### READING PASSAGE
** START **

Pull vs push architecture for Mobile

Abhishek Kharb
Microsoft Mobile Engineering
8 min readOct 10, 2023

What is pull vs push architecture for Mobile?

Almost all mobile applications need to regularly sync data from servers to be able to show their users fresh information for consumption.

Photo by Claudio Schwarz on Unsplash

This data sync can be achieved in broadly two ways:
1. Pull based model — The pull-based model requires apps to initiate an API call in order to fetch the latest data.

This call is usually initiated by some user action defined by the programmer. It could be when a user navigates to a particular screen in the app or performs a particular action (like pull to refresh), or it could be based on the polling technique.

Broadly, polling can be achieved in one of the two following ways:

  • Short polling: Sometimes referred to as Regular polling or Standard polling, in this case the client makes an HTTP call to the server at regular intervals of time. As and when the data is available, the server returns the data back to the client, until then the server just sends the same old data or empty response depending upon the implementation.
    One of the major drawbacks of this technique is that since the data is refreshed at regular intervals by the client, it results in redundant calls when no new data is available and stale data if something changes on the server before the next call is made.
Short polling-based mechanism for data sync.
  • Long Polling: This technique aims to address the redundant calls made by the client in short polling that return no new data from the server. In this case, the client makes an HTTP call to the server, but the server doesn’t immediately respond if there is no new data available. Instead, the server waits until new data is available (or until the request times out), after which the server responds with the data. As soon as the client receives data from the server (or after the request times out), it sends another request (or after a certain cool off period), and the same process is repeated.
Long-polling based mechanism for data sync.

2. Push based model — Push based model for mobile is a way of communication where any updates in data are communicated by the server to the mobile device. This usually happens either over a socket connection established between client and server or by using specific push frameworks provided by the mobile platform (APNS for Apple devices and FCM for Android devices).

A client usually registers itself for such communication as a one-time process. The server then registers that client for all the subsequent pushes. Any change in data on the server side is then communicated to the client via the aforementioned socket connection or Push frameworks.

Such a model has multiple advantages over the pull-based model. The client need not constantly poll to get fresh data, thus saving the client from making multiple API calls and using the network bandwidth unnecessarily. Even if the client app is not active, push frameworks can wake the app in the background with all the new information that can then be processed by the client.

Push based mechanism for data sync.

Existing architecture for Teams Mobile Calendar

Calendar is one of the most essential parts of any productivity app. At Teams Mobile, we’re heavily invested in ensuring that a user’s Calendar always stays up to date, they are informed about all the new Calendar events generated in real time and any changes to existing events are synced to their mobile devices.

Our calendar architecture relied on a pull-based model for any updates to the user’s events. Each time the user would navigate to their calendar, fresh data would be fetched from the servers and updated on the user’s app. We saw this an opportunity to improve the experience further by moving to a push- based model!

** END **

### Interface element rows
** START **

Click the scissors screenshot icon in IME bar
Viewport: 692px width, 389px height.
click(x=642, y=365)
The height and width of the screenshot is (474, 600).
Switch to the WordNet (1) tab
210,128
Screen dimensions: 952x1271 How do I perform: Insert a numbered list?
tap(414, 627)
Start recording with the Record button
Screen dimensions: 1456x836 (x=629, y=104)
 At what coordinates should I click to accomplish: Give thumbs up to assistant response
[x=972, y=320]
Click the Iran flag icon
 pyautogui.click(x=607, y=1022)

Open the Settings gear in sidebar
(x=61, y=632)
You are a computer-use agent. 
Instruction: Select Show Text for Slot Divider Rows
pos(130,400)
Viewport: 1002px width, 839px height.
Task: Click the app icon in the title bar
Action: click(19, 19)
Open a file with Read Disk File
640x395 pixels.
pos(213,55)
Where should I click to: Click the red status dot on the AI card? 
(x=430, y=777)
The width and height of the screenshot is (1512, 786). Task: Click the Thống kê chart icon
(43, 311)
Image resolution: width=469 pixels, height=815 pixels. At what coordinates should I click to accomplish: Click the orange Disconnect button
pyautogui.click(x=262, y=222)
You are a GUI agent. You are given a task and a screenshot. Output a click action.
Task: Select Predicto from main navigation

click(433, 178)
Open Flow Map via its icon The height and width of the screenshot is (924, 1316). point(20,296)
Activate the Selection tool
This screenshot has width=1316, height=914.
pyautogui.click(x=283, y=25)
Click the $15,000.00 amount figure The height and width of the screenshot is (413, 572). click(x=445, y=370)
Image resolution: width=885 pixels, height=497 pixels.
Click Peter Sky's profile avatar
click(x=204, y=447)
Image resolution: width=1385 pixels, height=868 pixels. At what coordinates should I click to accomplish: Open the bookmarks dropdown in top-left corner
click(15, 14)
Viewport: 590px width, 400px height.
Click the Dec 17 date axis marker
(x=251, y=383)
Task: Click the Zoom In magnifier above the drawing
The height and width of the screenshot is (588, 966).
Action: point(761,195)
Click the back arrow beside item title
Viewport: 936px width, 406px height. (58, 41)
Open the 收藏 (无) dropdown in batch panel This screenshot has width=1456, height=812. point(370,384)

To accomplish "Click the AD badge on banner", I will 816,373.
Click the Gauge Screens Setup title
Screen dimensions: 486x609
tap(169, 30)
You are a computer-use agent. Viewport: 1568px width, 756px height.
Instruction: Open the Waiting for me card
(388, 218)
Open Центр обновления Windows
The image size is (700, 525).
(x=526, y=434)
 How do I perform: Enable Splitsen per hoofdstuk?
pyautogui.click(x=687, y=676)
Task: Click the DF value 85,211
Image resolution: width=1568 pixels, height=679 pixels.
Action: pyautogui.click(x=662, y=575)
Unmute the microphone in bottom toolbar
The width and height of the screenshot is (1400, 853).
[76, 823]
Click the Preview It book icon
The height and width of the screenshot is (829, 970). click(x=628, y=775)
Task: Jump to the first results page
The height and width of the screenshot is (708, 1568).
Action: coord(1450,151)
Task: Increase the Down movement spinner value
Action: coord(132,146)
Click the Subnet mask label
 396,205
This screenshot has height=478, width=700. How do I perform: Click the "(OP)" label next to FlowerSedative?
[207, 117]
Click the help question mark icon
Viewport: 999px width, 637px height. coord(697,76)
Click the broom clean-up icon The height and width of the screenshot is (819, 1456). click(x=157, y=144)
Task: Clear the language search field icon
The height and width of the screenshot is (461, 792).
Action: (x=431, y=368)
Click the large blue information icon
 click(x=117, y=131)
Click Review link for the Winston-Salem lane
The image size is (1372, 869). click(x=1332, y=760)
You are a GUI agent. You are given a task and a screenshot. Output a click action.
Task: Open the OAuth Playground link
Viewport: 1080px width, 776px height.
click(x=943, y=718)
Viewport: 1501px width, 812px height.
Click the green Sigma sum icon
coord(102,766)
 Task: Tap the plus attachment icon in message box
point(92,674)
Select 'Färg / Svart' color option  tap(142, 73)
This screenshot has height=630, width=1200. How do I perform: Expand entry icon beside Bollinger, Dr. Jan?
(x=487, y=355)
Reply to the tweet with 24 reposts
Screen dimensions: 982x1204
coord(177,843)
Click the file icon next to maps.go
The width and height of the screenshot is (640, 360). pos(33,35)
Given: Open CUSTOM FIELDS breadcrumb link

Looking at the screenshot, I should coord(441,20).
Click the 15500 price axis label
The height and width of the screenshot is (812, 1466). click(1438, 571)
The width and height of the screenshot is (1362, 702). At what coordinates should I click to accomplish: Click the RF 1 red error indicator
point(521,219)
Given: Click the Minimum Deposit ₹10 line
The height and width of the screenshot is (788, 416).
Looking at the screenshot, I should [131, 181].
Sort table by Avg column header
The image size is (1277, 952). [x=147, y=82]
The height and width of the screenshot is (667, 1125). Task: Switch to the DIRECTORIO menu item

** END **

### THE TASKS
[a] Using the article on pull vs push architecture for mobile, answer each question:
(i) Which push frameworks does it name for Apple devices and for Android devices?
(ii) What two other names does it give for short polling?
(iii) Under the existing Teams Mobile Calendar setup, when was fresh data fetched from the servers?
[b] Carry on the article on pull vs push architecture for mobile from its last sentence, in the same style.

### WRITTEN ANSWERS
[a]
(i) APNS for Apple devices and FCM for Android devices.
(ii) Regular polling and Standard polling.
(iii) Each time the user navigated to their calendar.

[b]
There were two major challenges in moving to a purely push-based model that we encountered:
1. Large size payload for Calendar events — Each calendar event is a large and complex entity. It contains a variety of fields ranging from the title of the event, the description of the event to the information about all participants of the event etc. This constitutes to a large payload which sometimes could be bigger in size than the payload limits enforced by push notification frameworks like APNS, FCM etc.

2. Push for each Calendar event update — Just as complex is a calendar event entity, there are a great different number of actions that a user could take which could trigger an update in a calendar event. It could something as trivial as the change in event time, to a participant performing an RSVP action to the event. Sending a push to a mobile device when the app is not active consumes battery. The platform itself has its own checks to ensure no single app does too much/ too frequent CPU intensive work in the background.

Photo by Nubelson Fernandes on Unsplash

These challenges made us go back to the drawing board to understand how we could enhance the user experience without consuming too much of system resources and ensuring that push-based updates are meaningful and relevant to the user.

A hybrid approach.

We could clearly glean the value added by moving to a push-based model for the Calendar experience, but it had to be implemented intricately. While we couldn’t rely solely on polling triggered by user actions, we couldn’t also fully move to push notifications for every little update owing to the above-mentioned reasons.

Hence, we moved to a hybrid approach!

We used push framework as a way of letting the clients know that a certain event has been created/ updated. That’s all the information that we send over push notification. Once the client is aware that there is new information to consume, the client would make a REST API call to get this new information for the events that have been changed.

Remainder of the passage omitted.